Let’s explore the Vespa application setup. First, we need to create a rank profile that encodes data into tensors.

schema doc {
    document doc {
        field my_feature type string {
            indexing: attribute
        }
    }
    rank-profile fields inherits unranked {
        function my_feature() {
            expression: tensorFromLabels(attribute(my_feature))
        }
        match-features {
            my_feature
        }
    }
}

Then, we need to specify the fields rank profile when querying. As a bonus, we can disable the query cache, because it helps during the summary fetching and asks for the short version of tensors:

{
  "yql": "select matchfeatures from doc where true",
  "ranking": "fields",
  "ranking.queryCache": false,
  "presentation.format.tensors": "short-value"
}

The response looks like:

{'root': {
  'id': 'toplevel',
  'relevance': 1.0,
  'fields': {'totalCount': 1},
  'coverage': {
   'coverage': 100,
   'documents': 1,
   'full': True,
   'nodes': 1,
   'results': 1,
   'resultsFull': 1},
  'children': [{
    'id': 'index:content/0/c4ca42388ce70a10b392b401',
    'relevance': 0.0,
    'source': 'doc,
    'fields': {
      'matchfeatures': {
        'my_feature': {
          'MY_LABEL_VALUE': 1.0
        }
      }
    }
  }]
}

Third, the match-features need to be converted into a usable form. That is, either in a custom searcher, or in your application.

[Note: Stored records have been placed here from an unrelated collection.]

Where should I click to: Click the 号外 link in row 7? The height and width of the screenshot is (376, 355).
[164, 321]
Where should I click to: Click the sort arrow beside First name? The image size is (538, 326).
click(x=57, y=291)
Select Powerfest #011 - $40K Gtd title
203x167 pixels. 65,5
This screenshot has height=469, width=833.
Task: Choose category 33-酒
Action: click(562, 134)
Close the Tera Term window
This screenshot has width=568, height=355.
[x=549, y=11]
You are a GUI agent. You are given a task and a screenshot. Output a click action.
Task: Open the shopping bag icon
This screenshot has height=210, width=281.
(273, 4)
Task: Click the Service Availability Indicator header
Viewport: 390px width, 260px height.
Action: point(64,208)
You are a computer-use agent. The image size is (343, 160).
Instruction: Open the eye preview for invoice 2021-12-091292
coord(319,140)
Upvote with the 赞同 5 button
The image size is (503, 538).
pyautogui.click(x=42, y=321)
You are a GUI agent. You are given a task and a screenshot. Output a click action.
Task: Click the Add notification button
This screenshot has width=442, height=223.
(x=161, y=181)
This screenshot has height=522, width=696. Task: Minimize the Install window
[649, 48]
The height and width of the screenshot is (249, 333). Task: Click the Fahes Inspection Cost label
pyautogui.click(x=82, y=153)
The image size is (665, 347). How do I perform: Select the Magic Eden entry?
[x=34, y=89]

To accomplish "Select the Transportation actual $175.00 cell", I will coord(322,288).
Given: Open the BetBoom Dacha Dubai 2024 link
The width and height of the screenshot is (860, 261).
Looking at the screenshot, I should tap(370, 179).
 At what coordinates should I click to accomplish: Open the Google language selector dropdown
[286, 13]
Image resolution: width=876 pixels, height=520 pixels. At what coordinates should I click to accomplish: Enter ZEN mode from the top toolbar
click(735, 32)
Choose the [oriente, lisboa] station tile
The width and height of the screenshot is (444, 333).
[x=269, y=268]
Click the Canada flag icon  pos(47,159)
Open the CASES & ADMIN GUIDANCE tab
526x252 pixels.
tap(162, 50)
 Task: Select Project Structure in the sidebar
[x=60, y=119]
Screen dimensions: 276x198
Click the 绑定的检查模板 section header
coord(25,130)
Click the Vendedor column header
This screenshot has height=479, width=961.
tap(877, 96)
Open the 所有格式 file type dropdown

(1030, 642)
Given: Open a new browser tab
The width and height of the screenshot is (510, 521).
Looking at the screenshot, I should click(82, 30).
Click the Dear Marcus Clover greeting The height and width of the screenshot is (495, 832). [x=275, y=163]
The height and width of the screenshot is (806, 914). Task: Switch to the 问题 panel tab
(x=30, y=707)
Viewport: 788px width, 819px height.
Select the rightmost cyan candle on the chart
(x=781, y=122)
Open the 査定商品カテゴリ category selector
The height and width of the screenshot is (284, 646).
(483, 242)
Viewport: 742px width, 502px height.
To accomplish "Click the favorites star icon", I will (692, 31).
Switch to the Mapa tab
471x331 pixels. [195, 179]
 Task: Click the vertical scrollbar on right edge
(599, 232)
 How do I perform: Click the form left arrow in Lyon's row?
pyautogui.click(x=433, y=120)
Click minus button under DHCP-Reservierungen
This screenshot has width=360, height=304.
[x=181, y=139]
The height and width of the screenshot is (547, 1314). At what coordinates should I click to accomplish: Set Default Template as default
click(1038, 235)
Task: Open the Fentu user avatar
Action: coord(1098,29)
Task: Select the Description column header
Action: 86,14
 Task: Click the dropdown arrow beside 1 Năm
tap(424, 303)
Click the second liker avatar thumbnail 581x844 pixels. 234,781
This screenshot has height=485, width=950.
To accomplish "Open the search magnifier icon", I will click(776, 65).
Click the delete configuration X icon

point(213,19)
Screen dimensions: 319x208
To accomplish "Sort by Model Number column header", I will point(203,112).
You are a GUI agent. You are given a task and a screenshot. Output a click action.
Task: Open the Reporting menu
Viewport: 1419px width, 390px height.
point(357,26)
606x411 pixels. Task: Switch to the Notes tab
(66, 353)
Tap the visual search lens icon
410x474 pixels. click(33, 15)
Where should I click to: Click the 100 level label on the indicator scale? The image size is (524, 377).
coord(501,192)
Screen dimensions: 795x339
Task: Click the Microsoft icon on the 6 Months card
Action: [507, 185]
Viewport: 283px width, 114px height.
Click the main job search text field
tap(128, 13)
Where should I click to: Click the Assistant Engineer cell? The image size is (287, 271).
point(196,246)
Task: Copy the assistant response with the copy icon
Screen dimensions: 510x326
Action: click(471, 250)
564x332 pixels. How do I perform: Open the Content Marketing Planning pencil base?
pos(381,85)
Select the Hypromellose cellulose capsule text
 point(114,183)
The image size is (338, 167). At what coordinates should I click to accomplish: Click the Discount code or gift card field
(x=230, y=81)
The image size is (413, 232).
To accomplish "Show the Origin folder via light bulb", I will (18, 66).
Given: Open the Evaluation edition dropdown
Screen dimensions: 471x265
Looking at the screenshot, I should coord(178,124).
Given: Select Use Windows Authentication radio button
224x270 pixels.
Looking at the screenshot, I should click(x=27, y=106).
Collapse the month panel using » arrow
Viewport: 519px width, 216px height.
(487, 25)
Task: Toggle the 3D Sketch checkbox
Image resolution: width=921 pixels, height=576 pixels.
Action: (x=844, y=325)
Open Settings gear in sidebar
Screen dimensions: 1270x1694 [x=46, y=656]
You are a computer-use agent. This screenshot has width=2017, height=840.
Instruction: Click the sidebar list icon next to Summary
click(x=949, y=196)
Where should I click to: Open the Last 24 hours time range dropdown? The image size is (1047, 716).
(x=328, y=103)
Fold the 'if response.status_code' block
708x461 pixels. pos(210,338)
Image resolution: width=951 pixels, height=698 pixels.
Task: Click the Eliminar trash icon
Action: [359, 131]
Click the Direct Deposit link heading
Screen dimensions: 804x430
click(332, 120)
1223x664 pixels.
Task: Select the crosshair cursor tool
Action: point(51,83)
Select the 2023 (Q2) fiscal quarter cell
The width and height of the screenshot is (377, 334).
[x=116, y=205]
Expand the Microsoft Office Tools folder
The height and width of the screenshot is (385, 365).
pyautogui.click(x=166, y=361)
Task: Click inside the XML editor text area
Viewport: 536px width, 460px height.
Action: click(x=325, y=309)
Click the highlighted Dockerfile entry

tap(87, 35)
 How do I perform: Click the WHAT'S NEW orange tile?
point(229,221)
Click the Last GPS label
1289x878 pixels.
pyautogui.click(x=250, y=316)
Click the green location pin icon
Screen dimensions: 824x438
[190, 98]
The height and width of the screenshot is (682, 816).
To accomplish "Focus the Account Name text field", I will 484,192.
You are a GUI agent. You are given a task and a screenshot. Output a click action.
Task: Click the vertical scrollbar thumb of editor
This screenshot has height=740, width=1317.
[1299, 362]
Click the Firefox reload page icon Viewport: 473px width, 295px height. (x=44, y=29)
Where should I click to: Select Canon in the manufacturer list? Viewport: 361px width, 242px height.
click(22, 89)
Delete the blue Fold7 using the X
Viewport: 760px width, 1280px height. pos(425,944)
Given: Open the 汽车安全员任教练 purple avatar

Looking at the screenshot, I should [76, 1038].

Without summary fetching, the query execution is much simpler.

mean-latency

In the diagram above, one network round-trip is eliminated when compared to the typical query execution. Also, this eliminates all the potential summary fetching problems because documents are findable even during data redistributions.

Results

When the solution was deployed, we immediately noticed a drop in tail latencies. But the most important thing was that there were no more latency spikes during data redistribution!

p99-latency

When the change was deployed, the p99 latencies dropped from ~9 ms to about 3 ms. And the latency spikes are gone.

mean-latency

Currently, the mean query latency with ~7.5k RPS per container node is around 430 microseconds.

max-latency

The max latencies (pro tip: always monitor max latencies) are typically ~20 ms. Those ~200 ms spikes are due to packet loss in the network layer (not Vespa specifics).

Discussion

Even though the optimisation is nice, the journey is not yet finished. There are other ways to get even more out of Vespa. Here are several ideas:

  • The current implementation creates tensors from attributes at query time. They could be precalculated during indexing.
  • The current implementation is usable when querying one schema. For multi-schema support, you either have to encode the datatype name in the document attributes or ask Vespa to add sddocname to the response. However, having sddocname is filled only on receiving the summary.
  • A custom renderer could be implemented that serialises data based on the schema into a binary format, avoiding JSON serialisation.

Summary

This new trick of selecting only the matchfeatures in Vespa 8.596.7, helps eliminate not only a network round-trip, but also problems and latencies associated with summary fetching. The overhead of converting attributes into tensors and transmitting slightly more data over the network in our setup was negligible. Of course, this optimisation is not a silver-bullet for all use cases, but when summary fetching is problematic, it really helps.

Kudos to the team for this great work! And thanks to everyone who helped!

P.S.

A fun fact is that the initial hypothesis for latency spikes was the pauses of the JVM garbage collector. However, after setting up the generational ZGC the latency spikes were still there. Garbage collector is almost never a root cause.